Aradan bir ay daha geçmişti. Bir gün aniden Nur Hanım geldi. Her zamanki gibi mesafeli ama sıcaktı. Elini öptüm, yanına oturttu beni:
"Seni unuttuk zannetme, evi tadilata soktuk. Eşyaları da yeniliyoruz, sizin düğün de bahanesi oldu. Emrah'ın da aklı sende merak etme. Bu hafta okulu bitiyor. Okul stresini atsın, haftaya seni alıp yemeğe götürecek. Bir araya gelin, konuşun bakalım. Biraz birbirinizi tanıyın. Gerçi önünüzde bir ömür var ama en güzel günler bugünler. Zaten düğüne de ne kaldı?"
Çantasından on tane kadar davetiye çıkardı:
"Al, bunlar düğün davetiyeniz. En yakınlarınıza verin. Zaten biz de kırk aileyi çağırıyoruz. Toplam elli aile davetli olsun, biz bize bir düğün yapalım istedik. Malum, bizim taraf daha kalabalık o yüzden."
Nur Hanım zaten bizi önceden az davetli çağırabileceğimiz konusunda uyardığı için annem "Tabii tabii, ne kadar az o kadar iyi. Zaten düğünde herkesi kim memnun edebiliyor ki Nur Hanım?" dedi.
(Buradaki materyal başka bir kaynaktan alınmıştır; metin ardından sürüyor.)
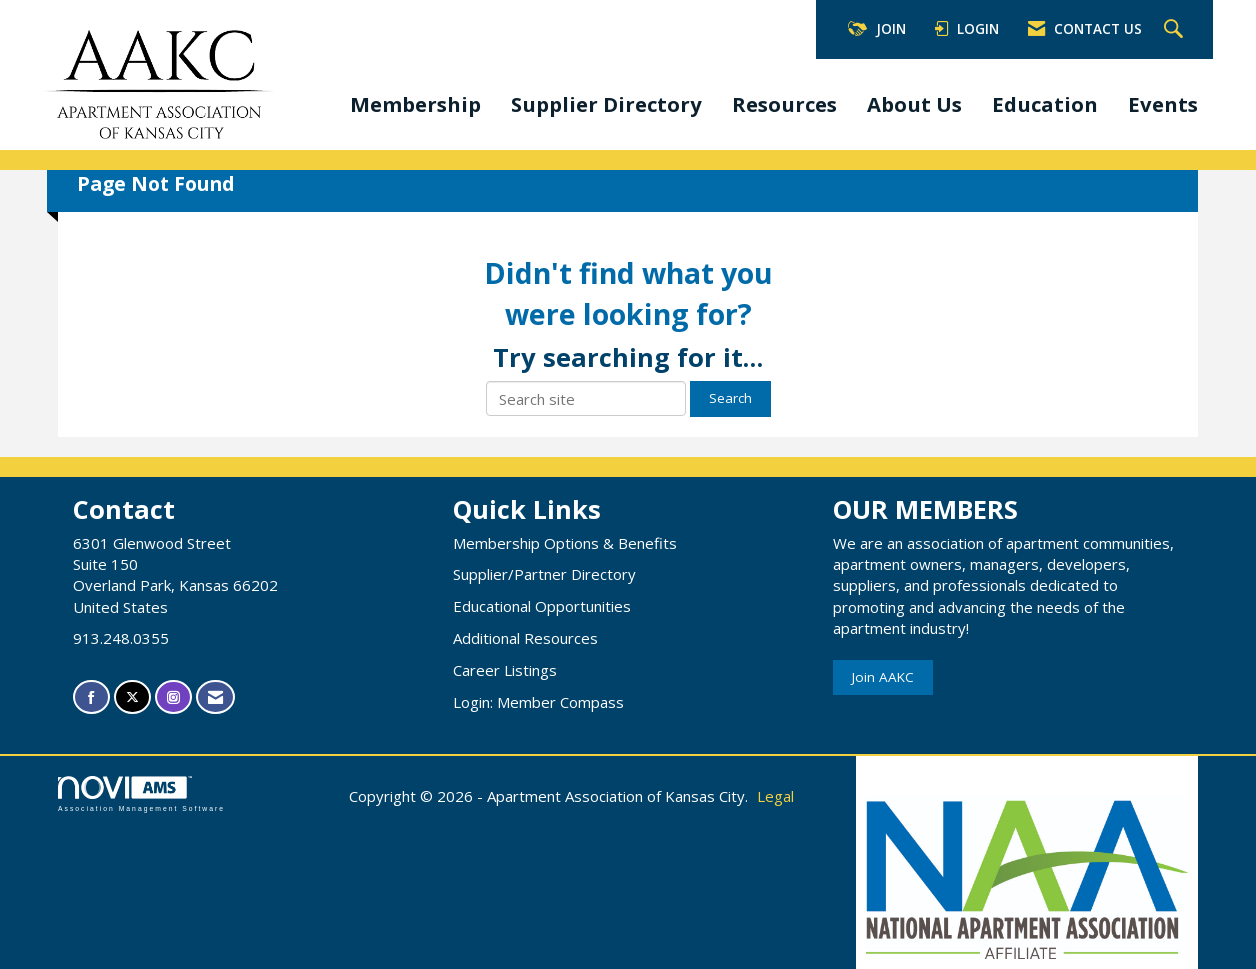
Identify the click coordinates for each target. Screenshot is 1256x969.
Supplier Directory (606, 104)
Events (1163, 104)
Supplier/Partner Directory (544, 574)
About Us (914, 104)
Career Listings (505, 670)
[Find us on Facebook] (91, 697)
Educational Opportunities (542, 606)
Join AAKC (883, 677)
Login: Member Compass (538, 702)
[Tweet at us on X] (132, 697)
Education (1045, 104)
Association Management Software (141, 794)
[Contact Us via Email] (215, 697)
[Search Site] (1176, 30)
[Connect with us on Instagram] (173, 697)
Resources (784, 104)
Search (730, 398)
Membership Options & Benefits (565, 543)
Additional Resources (525, 638)
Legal (775, 796)
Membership (415, 104)
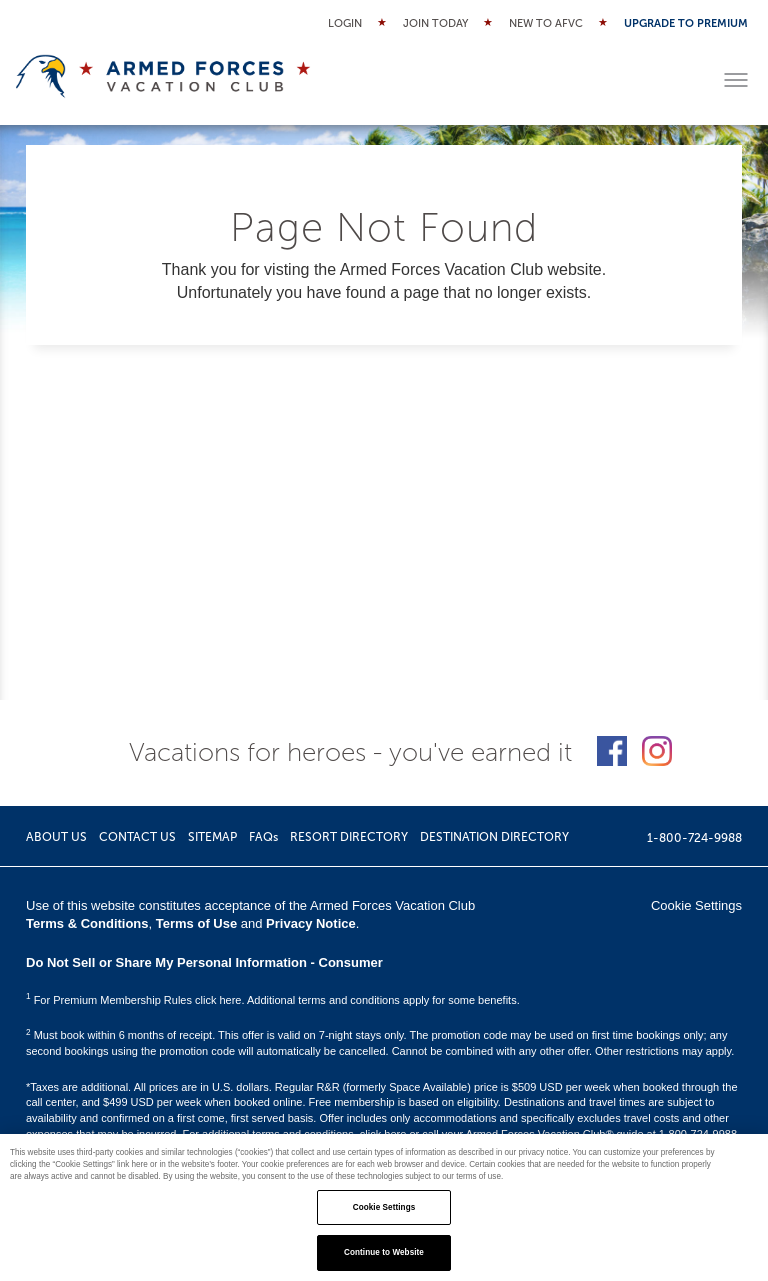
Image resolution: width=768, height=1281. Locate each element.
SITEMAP (212, 837)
Nur Hanım ilk defa anneme gülümsedi:
"Haklısınız efendim. İşte âdet olmuş, düğünler de bir araya gelmek için bahane oluyor. Ee, madem öyle en sevdiklerimizi çağıralım, değil mi? Neyse, bana müsaade. Unutma kızım Pazartesi günü Emrah sabahtan gelir. Onunla biraz dolaşırsınız, yemek yersiniz. Eksiğin falan varsa bir düşün, Emrah'a söyle. Sakın çekinme." dedikten sonra bana sarılıp öptü. Annemle tokalaştı ve gitti.
Annem gözlerini kıstı:
"Haspam, illa beş dakika oturacak, zannedersin çöplüğe geliyor! Hoş, haksız da sayılmaz ya. Akşama herifi sıkıştırayım da şu ev işine el atsın. Kız, düğün neredeymiş? Kâğıdı bir oku bakayım."
"15 Haziran Cuma saat üçte mevlit, akşam saat yedide resmî nikâh, ardından düğün yemeği varmış. Sarı Konak, Sarıyer'de."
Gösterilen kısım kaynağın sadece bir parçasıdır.